> [Work to complete]:
Report each line of the records below that uses the word "entry".

> [Supplied material]:
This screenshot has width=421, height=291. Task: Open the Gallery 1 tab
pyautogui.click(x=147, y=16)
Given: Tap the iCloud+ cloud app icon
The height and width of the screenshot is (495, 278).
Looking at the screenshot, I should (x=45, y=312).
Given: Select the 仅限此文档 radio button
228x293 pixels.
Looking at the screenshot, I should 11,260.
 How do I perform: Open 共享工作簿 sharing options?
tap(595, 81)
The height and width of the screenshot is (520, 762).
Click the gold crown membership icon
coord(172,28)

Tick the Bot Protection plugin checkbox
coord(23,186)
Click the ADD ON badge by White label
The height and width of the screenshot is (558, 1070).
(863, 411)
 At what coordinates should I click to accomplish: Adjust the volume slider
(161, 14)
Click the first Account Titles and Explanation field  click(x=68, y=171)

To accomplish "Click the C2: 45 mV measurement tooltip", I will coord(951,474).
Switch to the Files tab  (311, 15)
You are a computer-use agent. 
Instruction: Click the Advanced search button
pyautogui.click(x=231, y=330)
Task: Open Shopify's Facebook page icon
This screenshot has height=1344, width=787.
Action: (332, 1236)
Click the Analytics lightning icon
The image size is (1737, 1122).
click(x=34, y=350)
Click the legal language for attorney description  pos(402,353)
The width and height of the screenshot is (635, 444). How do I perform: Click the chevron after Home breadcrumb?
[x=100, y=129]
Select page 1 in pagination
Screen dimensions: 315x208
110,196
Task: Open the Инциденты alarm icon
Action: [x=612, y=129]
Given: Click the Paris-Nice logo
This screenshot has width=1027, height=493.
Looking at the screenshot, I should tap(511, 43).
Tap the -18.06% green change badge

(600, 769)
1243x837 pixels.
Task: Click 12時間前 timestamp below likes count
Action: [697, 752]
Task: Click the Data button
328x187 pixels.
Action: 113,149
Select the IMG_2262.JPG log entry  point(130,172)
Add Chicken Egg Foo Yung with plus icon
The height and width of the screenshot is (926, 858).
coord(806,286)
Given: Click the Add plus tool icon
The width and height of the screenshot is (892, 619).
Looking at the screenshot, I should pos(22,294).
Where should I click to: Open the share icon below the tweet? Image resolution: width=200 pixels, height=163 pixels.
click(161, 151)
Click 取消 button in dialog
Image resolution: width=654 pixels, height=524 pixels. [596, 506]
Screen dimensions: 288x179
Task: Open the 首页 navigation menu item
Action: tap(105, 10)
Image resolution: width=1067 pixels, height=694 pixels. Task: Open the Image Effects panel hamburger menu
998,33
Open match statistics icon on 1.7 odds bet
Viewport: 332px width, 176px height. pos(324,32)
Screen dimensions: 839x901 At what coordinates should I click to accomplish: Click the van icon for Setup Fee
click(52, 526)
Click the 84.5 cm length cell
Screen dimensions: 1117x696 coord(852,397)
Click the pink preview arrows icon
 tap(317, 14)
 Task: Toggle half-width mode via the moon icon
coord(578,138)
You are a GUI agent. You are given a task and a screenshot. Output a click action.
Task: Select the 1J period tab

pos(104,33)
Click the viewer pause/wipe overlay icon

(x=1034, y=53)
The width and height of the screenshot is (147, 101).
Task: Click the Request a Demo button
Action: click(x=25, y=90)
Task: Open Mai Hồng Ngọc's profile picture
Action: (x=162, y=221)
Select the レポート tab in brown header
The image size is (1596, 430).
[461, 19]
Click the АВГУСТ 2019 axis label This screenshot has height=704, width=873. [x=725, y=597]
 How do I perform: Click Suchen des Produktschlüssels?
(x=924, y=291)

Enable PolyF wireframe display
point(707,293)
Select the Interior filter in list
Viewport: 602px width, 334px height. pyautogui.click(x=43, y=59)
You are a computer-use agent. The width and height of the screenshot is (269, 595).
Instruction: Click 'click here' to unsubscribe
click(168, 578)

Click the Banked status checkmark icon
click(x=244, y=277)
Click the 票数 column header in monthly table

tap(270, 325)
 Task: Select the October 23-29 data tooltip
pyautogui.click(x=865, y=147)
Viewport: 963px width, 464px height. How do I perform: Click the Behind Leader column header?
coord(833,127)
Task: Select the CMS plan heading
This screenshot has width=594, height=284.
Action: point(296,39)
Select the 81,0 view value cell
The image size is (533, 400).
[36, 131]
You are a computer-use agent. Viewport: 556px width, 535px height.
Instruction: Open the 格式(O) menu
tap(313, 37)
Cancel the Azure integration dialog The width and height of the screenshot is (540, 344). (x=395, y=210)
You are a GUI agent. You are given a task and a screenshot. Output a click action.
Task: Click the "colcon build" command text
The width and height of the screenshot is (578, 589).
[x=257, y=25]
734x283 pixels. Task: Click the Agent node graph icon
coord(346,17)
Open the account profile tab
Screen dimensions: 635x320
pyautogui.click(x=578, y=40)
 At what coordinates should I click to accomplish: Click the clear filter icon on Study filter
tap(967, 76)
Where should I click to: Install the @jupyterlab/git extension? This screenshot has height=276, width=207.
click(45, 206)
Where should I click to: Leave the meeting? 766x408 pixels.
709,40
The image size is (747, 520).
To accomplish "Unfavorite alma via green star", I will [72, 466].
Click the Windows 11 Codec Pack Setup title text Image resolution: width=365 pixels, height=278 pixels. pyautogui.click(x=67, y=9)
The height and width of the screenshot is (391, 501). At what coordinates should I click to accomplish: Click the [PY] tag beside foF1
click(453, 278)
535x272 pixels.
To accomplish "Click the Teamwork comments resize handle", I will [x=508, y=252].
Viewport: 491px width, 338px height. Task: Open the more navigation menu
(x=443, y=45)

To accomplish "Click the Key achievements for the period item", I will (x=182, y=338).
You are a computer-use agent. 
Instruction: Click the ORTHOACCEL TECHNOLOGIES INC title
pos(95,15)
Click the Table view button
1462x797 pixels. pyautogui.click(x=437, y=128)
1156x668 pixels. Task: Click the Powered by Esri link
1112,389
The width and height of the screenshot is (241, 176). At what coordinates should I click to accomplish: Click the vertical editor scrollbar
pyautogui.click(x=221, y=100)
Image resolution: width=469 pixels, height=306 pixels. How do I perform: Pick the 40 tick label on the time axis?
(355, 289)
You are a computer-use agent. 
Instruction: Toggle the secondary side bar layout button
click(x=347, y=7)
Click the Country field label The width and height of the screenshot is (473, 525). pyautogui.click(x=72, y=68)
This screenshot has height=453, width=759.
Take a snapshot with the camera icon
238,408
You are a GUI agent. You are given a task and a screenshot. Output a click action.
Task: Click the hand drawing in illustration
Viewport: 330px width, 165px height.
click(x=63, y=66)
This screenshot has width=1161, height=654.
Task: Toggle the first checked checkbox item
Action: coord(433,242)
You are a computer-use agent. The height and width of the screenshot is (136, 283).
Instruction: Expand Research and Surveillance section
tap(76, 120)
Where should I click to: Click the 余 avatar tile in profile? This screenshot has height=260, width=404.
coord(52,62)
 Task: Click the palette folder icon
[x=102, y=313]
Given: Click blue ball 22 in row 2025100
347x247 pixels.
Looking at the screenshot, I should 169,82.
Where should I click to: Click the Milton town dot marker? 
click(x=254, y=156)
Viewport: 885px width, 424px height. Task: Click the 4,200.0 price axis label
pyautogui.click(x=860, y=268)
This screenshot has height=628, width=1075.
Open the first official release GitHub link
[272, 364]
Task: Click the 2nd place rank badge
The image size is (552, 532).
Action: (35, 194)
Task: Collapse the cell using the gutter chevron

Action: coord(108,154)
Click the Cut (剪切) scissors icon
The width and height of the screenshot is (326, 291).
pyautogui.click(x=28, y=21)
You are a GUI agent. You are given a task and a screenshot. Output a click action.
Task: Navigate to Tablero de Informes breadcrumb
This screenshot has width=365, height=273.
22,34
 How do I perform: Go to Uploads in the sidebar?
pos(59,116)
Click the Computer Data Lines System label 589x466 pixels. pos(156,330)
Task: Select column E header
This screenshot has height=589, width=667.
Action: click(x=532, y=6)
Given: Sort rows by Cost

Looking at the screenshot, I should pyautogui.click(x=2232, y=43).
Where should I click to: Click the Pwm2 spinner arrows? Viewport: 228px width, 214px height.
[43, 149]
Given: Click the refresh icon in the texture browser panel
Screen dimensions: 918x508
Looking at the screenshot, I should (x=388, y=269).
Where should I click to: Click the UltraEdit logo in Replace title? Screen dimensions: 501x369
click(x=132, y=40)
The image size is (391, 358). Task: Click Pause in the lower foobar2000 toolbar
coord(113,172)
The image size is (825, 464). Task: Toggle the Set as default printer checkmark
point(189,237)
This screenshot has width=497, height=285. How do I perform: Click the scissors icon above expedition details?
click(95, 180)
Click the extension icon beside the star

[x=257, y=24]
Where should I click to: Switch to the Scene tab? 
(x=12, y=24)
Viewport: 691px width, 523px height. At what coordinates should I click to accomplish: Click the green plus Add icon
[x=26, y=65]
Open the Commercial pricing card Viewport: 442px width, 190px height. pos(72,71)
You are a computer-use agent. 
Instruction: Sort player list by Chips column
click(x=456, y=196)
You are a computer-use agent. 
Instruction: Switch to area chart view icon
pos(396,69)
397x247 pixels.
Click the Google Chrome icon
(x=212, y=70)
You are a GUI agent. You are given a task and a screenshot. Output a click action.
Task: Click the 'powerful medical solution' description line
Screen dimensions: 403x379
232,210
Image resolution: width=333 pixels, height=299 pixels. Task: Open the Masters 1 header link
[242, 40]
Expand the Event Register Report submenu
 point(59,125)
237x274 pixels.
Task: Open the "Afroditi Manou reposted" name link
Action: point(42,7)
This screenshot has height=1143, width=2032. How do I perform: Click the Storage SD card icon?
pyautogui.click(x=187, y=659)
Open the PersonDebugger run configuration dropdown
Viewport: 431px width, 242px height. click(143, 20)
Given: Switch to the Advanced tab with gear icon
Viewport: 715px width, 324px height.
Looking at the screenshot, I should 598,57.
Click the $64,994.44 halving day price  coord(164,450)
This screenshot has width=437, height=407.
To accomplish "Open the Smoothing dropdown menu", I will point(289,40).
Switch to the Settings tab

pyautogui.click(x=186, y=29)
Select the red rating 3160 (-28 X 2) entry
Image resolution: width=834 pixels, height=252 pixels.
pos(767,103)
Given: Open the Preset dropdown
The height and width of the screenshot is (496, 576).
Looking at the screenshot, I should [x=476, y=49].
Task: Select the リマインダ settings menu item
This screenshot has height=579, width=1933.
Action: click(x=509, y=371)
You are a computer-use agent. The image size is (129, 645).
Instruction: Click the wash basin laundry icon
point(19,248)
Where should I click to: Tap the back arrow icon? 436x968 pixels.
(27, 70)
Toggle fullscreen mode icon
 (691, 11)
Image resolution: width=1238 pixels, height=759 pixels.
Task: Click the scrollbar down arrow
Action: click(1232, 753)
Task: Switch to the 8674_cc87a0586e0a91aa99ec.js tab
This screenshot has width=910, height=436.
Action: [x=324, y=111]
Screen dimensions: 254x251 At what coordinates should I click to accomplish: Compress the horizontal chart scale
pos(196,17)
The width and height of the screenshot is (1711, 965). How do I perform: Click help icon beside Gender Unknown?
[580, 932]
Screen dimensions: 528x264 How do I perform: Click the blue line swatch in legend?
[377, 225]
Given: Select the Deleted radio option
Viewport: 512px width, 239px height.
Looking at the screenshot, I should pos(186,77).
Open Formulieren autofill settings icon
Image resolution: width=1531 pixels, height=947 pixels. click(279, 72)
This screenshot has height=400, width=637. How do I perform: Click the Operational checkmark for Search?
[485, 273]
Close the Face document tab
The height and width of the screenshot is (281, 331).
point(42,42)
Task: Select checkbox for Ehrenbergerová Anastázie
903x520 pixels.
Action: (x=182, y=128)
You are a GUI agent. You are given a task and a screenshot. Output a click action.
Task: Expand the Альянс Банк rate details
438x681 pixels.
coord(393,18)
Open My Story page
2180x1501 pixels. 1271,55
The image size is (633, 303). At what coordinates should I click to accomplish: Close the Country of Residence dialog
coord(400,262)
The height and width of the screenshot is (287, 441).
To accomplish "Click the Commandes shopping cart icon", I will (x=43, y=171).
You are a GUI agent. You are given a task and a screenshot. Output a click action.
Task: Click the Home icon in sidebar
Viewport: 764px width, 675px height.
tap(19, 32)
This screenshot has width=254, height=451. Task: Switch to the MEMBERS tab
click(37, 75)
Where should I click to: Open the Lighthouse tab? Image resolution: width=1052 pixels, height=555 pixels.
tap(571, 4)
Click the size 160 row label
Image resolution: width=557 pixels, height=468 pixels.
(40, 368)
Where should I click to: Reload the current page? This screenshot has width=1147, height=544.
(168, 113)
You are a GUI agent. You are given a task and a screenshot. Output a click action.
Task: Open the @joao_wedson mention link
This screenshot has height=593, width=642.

> [Completed task]:
Select the IMG_2262.JPG log entry  point(130,172)
Select the red rating 3160 (-28 X 2) entry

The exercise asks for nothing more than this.